What this task involves.
The lines to copy run from the one containing "989x538 pixels. How" to the last line of the entries; output those lines exactly and only them, without pictures.

....

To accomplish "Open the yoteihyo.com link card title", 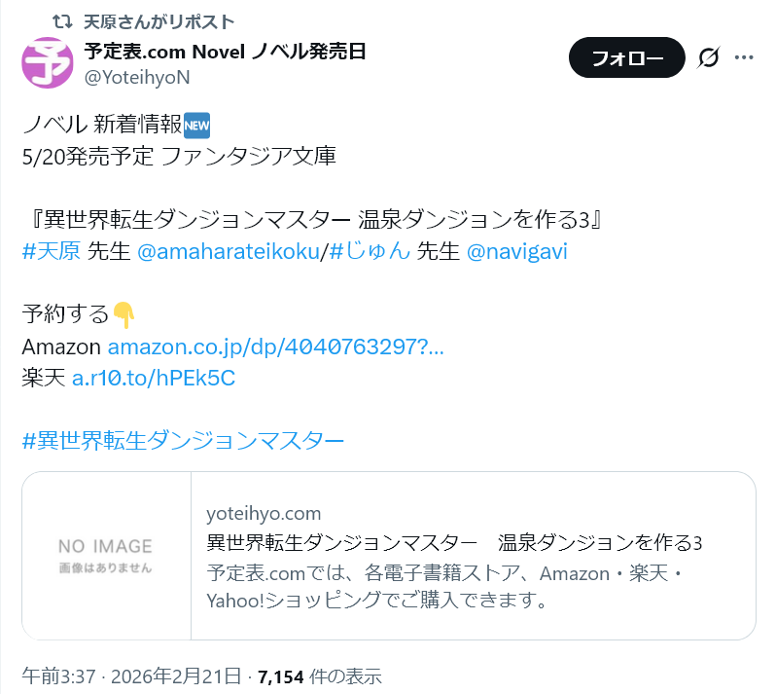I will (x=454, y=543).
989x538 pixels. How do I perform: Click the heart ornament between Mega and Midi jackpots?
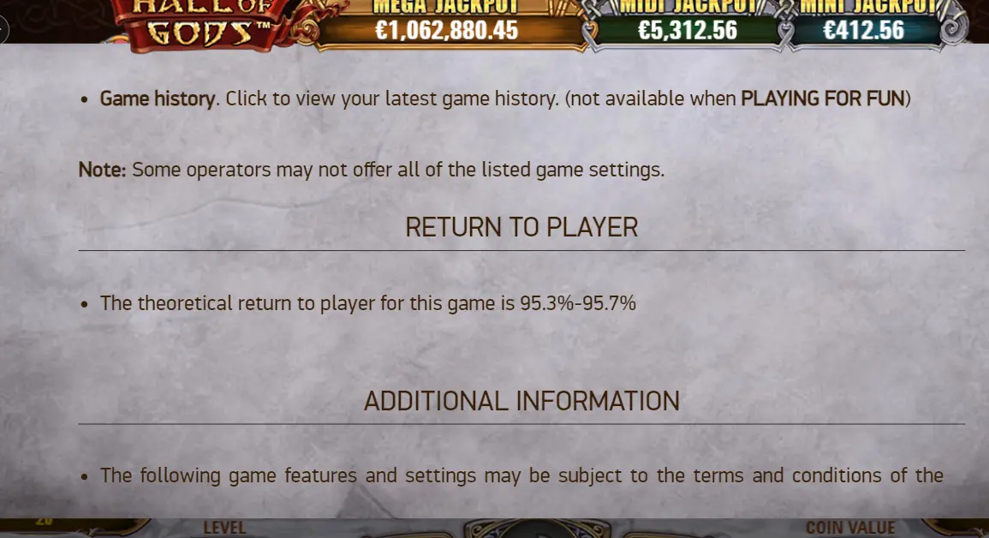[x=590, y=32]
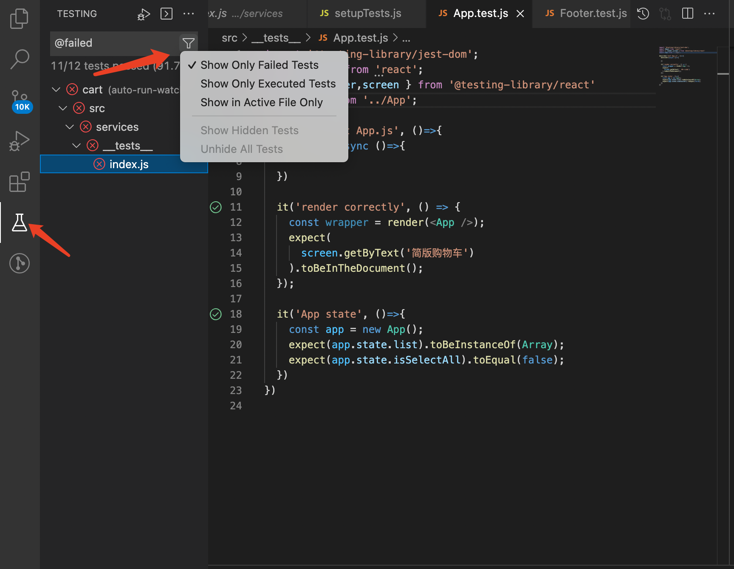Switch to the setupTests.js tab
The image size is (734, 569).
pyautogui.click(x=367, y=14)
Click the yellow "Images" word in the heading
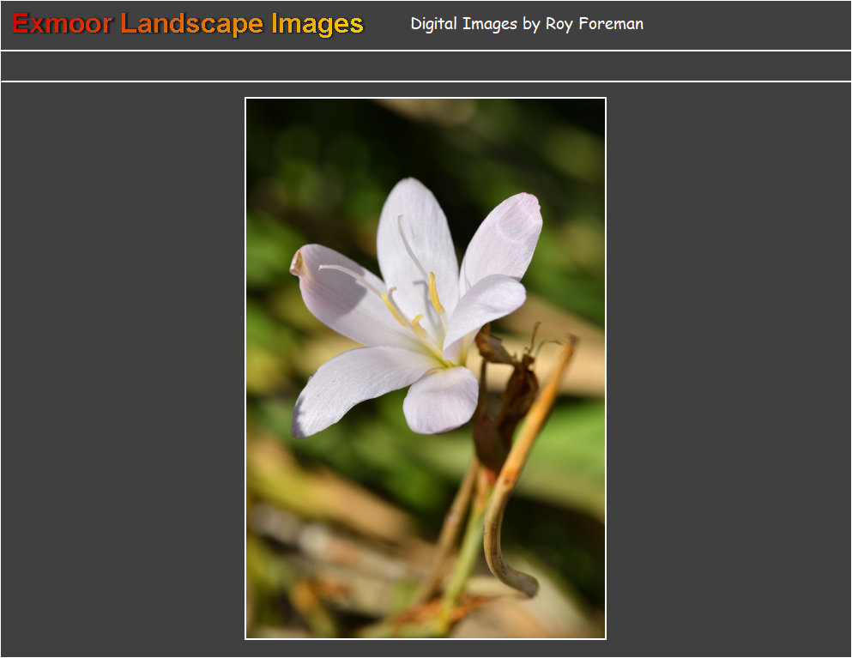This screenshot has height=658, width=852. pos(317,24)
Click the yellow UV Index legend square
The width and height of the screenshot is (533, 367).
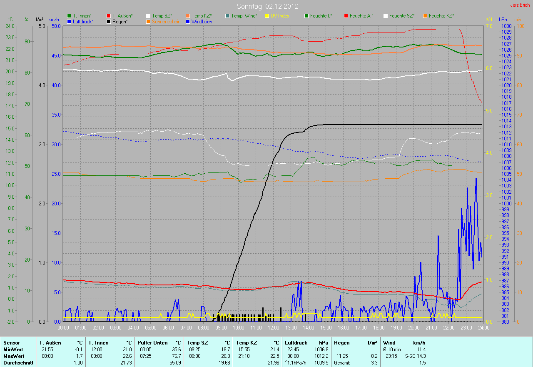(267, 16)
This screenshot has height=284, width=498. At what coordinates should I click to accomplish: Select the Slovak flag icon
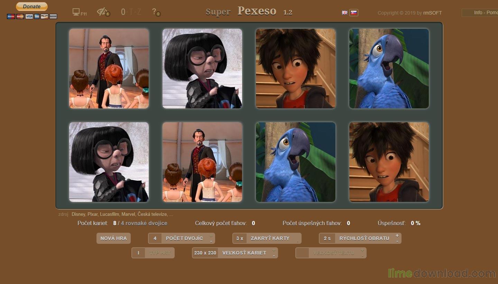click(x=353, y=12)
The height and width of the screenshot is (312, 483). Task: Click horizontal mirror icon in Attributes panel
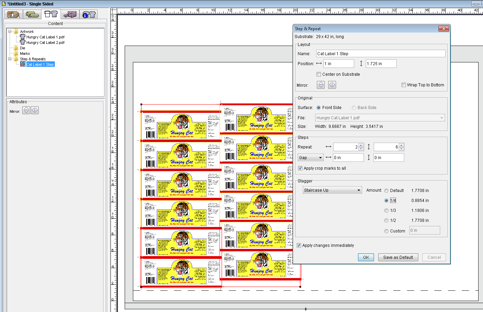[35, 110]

....

Your solution.
989x538 pixels. How do I perform: Click the heart ornament between Mega and Midi jackpots?
[x=590, y=32]
Switch to the setupTests.js tab
The image size is (734, 569).
pyautogui.click(x=367, y=14)
Click the yellow "Images" word in the heading
This screenshot has height=658, width=852. pos(317,24)
Click the yellow UV Index legend square
The width and height of the screenshot is (533, 367).
(267, 16)
This screenshot has height=284, width=498. At what coordinates should I click to accomplish: Select the Slovak flag icon
click(x=353, y=12)
The height and width of the screenshot is (312, 483). Task: Click horizontal mirror icon in Attributes panel
[35, 110]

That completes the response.